CAMBRIDGE, Mass., Sept. 22, 2014 (GLOBE NEWSWIRE) -- Minerva Neurosciences, Inc. (Nasdaq:NERV), a leader in the development of new therapies to treat neuropsychiatric diseases and disorders, today announced that the U.S. Food and Drug Administration has completed its review of the Investigational New Drug Application for MIN-202, the Company's selective antagonist for the orexin-2 receptor in development for the treatment of insomnia. A bioavailability study to advance development of MIN-202, which is being developed by Minerva Neurosciences in collaboration with Janssen Pharmaceutica N.V. and Janssen Research & Development, LLC, is being initiated by Janssen. The bioavailability study will be the first clinical trial initiated for MIN-202 in the United States.
"We are very pleased that FDA has indicated that the bioavailability study may proceed following their review of the IND for MIN-202, and that we are now in position to initiate the first U.S.-based clinical trial for this promising compound," said Rogerio Vivaldi, MD, MBA, Minerva Neurosciences' president and chief executive officer. "With the recent FDA approval of a dual orexin antagonist for the treatment of insomnia, we are especially encouraged by research indicating that our selective orexin antagonist may be positioned to offer improved specificity and a more adequate pharmacokinetics/pharmacodynamics profile."
The bioavailability study will be a randomized, open-label, 3-way crossover study in healthy male subjects to evaluate the bioavailability, food effect, safety and tolerability of solid dosage formulation of MIN-202. In addition to this study, Janssen is conducting two other phase 1 studies with MIN-202, including a Phase 1b study in patients suffering from secondary insomnia and major depressive disorder and a randomized, double-blind, placebo-controlled multiple ascending dose (MAD) study in healthy male and female subjects. The primary objective of the MAD study is to investigate pharmacokinetics data for several doses of MIN-202 after repeated administration and to explore the safety and tolerability of MIN-202 versus placebo during 10 days of consecutive dose administration.

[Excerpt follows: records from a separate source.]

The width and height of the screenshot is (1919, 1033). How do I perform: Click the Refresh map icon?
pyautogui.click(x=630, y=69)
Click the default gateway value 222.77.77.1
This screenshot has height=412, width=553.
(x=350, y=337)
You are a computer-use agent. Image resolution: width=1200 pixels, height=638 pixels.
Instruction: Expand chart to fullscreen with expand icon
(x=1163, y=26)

"With the initiation of the bioavailability trial in the U.S., our development program for MIN-202 will include three separate trials, representing significant progress in advancing this promising compound," said Remy Luthringer, PhD, executive vice president and head of R&D at Minerva Neurosciences.
About Minerva
Minerva Neurosciences, Inc. is a clinical-stage biopharmaceutical company focused on the development and commercialization of a portfolio of product candidates to treat neuropsychiatric diseases. The company was incorporated under the name Cyrenaic Pharmaceuticals, Inc. on April 23, 2007. In November 2013, it merged with Sonkei Pharmaceuticals, Inc. and the combined company was renamed Minerva Neurosciences, Inc.

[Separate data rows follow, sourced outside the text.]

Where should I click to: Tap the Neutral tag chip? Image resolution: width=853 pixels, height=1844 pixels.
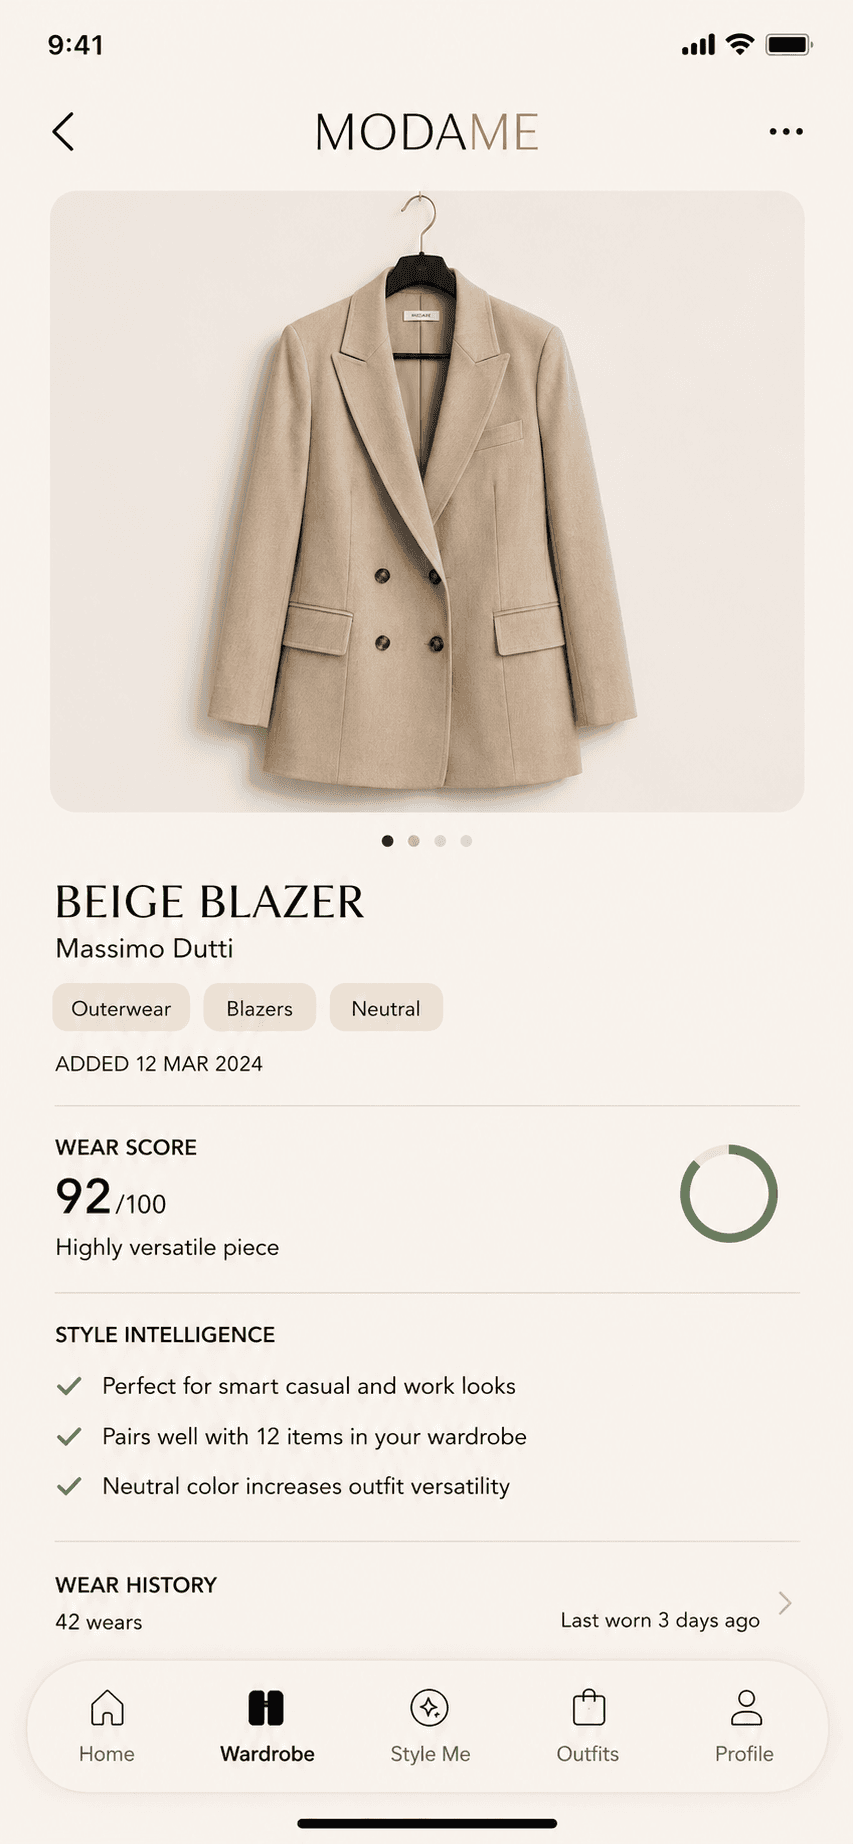386,1008
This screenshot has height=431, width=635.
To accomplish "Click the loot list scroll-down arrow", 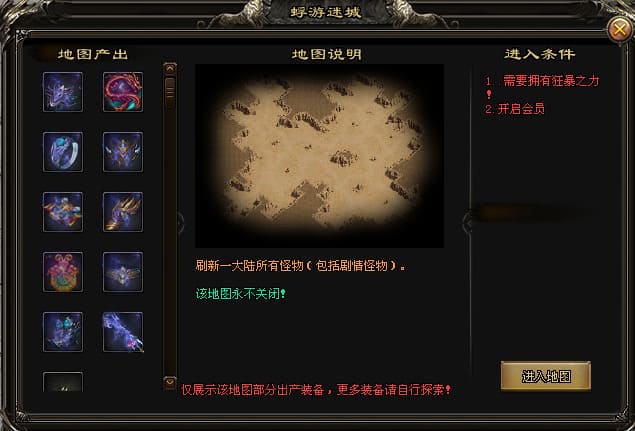I will pos(170,382).
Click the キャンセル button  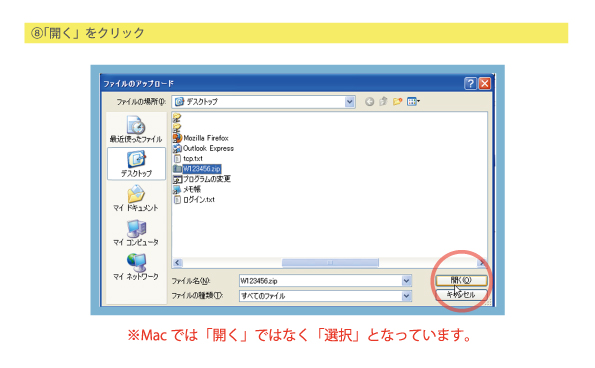pyautogui.click(x=461, y=294)
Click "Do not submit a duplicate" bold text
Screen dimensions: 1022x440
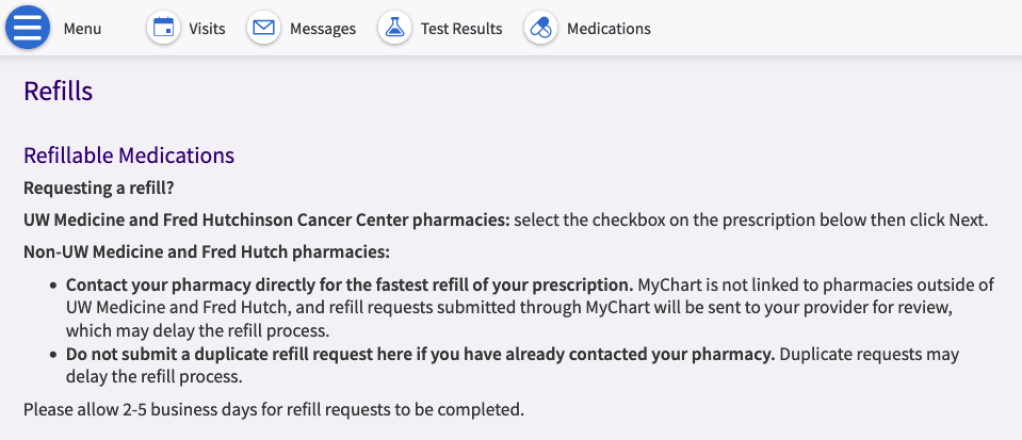(x=420, y=354)
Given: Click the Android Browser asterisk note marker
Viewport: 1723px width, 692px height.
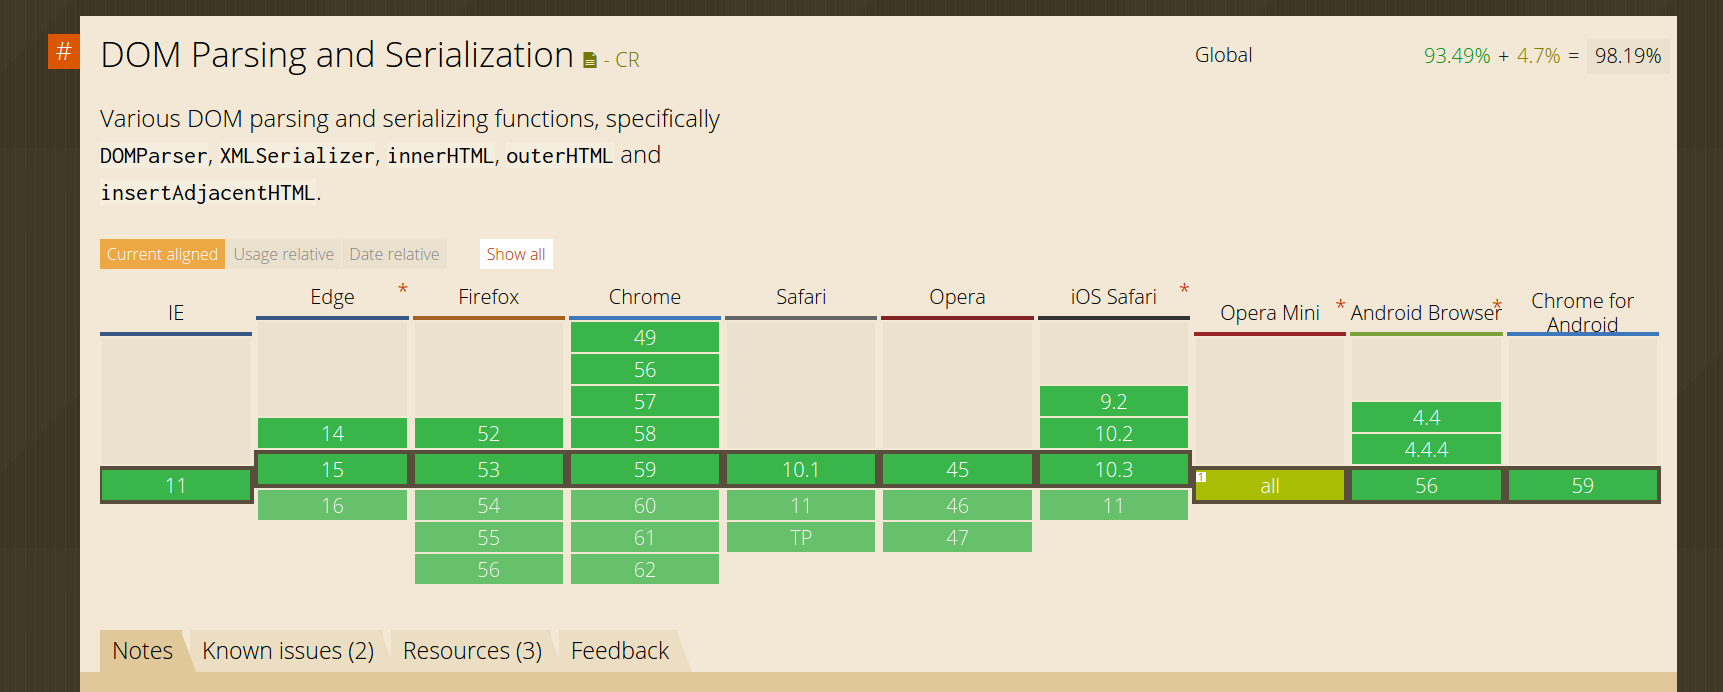Looking at the screenshot, I should pos(1497,305).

Forward-Looking Safe-Harbor Statement:
This press release contains forward-looking statements which are subject to the safe harbor provisions of the Private Securities Litigation Reform Act of 1995, as amended. Forward-looking statements are statements that are not historical facts, reflect management's expectations as of the date of this press release, and involve certain risks and uncertainties. Forward-looking statements include statements herein with respect to the clinical and therapeutic potential of MIN-202 and our ability to successfully develop and commercialize MIN-202. These forward-looking statements are only predictions and may differ materially from actual results due to a variety of factors including, without limitation, whether MIN-202 or any of our other therapeutic products will advance further in the clinical trials process and whether and when, if at all, they will receive final approval from the U.S. Food and Drug Administration or equivalent foreign regulatory agencies and for which indications; whether MIN-202 and our other therapeutic products will be successfully marketed if approved; whether any of our other therapeutic product discovery and development efforts will be successful; our ability to achieve the results contemplated by our co-development agreements; our ability to raise additional capital to fund our operations on terms acceptable to us; and general economic conditions. These and other potential risks and uncertainties that could cause actual results to differ from the results predicted are more fully detailed under the caption "Risk Factors" in our filings with the Securities and Exchange Commission, including our Quarterly Report on Form 10-Q for the quarter ended June 30, 2014, filed with the Securities and Exchange Commission on August 7, 2014. Copies of reports filed with the SEC are posted on our website. The forward-looking statements in this press release are based on information available to us as of the date hereof, and we disclaim any obligation to update any forward-looking statements, except as required by law.